How to Choose — and the FritzBox Caveat
Here is the catch for UK buyers: Fritz repeaters shine brightest alongside a FritzBox router, forming a single, centrally-managed mesh network — and FritzBox routers are uncommon in Britain, where most homes use an ISP router from BT, Sky or Virgin. The good news is that a Fritz repeater still works as a straightforward repeater with any router, connected by WPS or a LAN cable; you simply will not get the full same-brand mesh magic. So if you already run a FritzBox, buy Fritz with confidence. If you use an ISP router, a Fritz repeater will still banish your dead spots — just weigh whether a repeater from your router's own maker might mesh more neatly.
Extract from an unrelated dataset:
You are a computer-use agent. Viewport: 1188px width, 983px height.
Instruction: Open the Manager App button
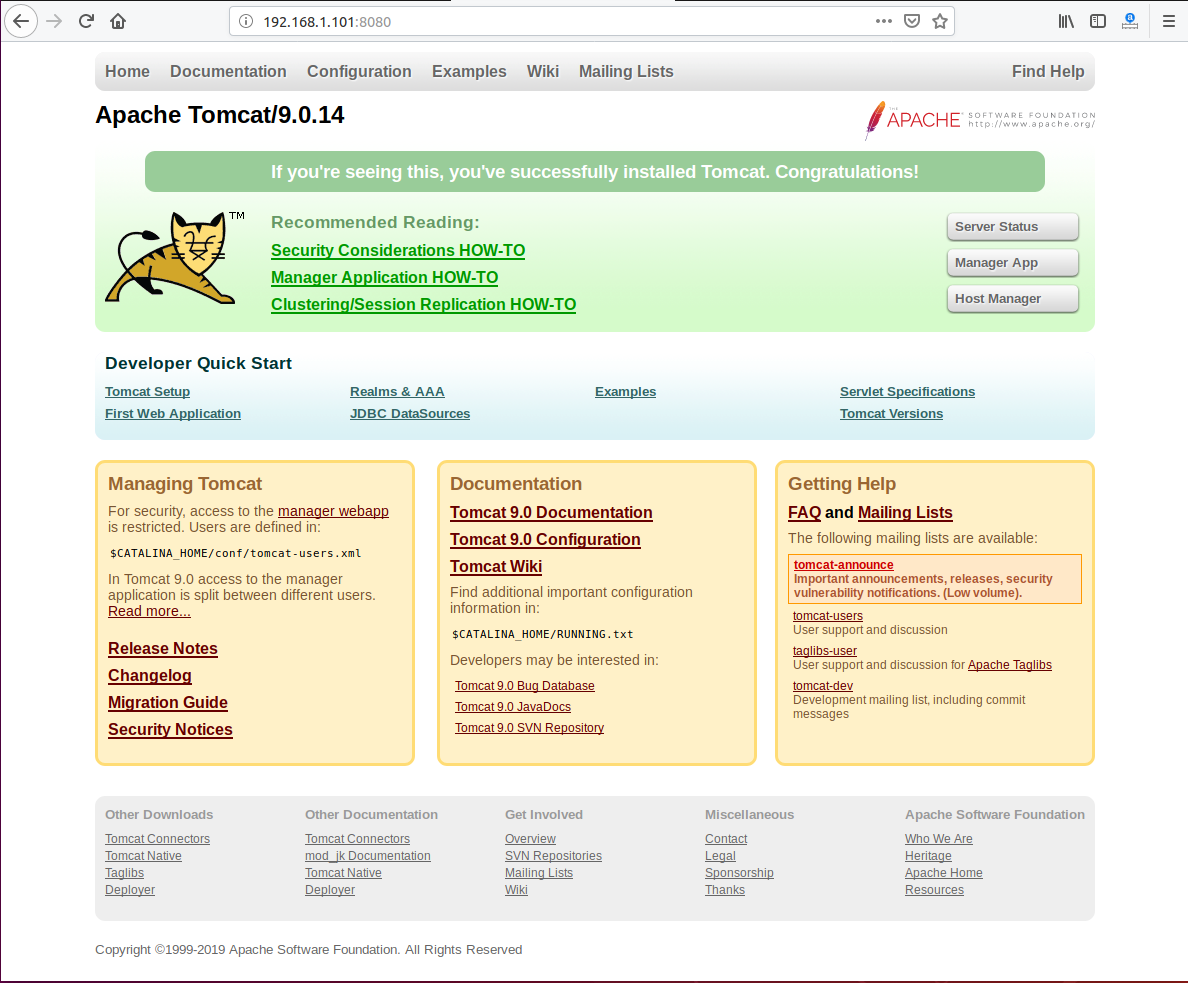click(x=1012, y=263)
Match the standard to your needs, place the unit sensibly between router and dead zone, and avoid the rock-bottom models.
Verdict
AVM's Fritz repeaters swept this test, and the FritzRepeater 6000 is the one to buy for maximum speed and coverage at around £350.99. The WiFi 7 FritzRepeater 2700 (about £285.30) is the future-proof pick, the compact FritzRepeater 1700 (around £144) is ideal for flats, and the WiFi 6 FritzRepeater 3000 AX (around £159.99) is the value choice. Just remember that their mesh talents are fullest with a FritzBox — but as plain dead-spot killers, any of them will do the job with your existing router.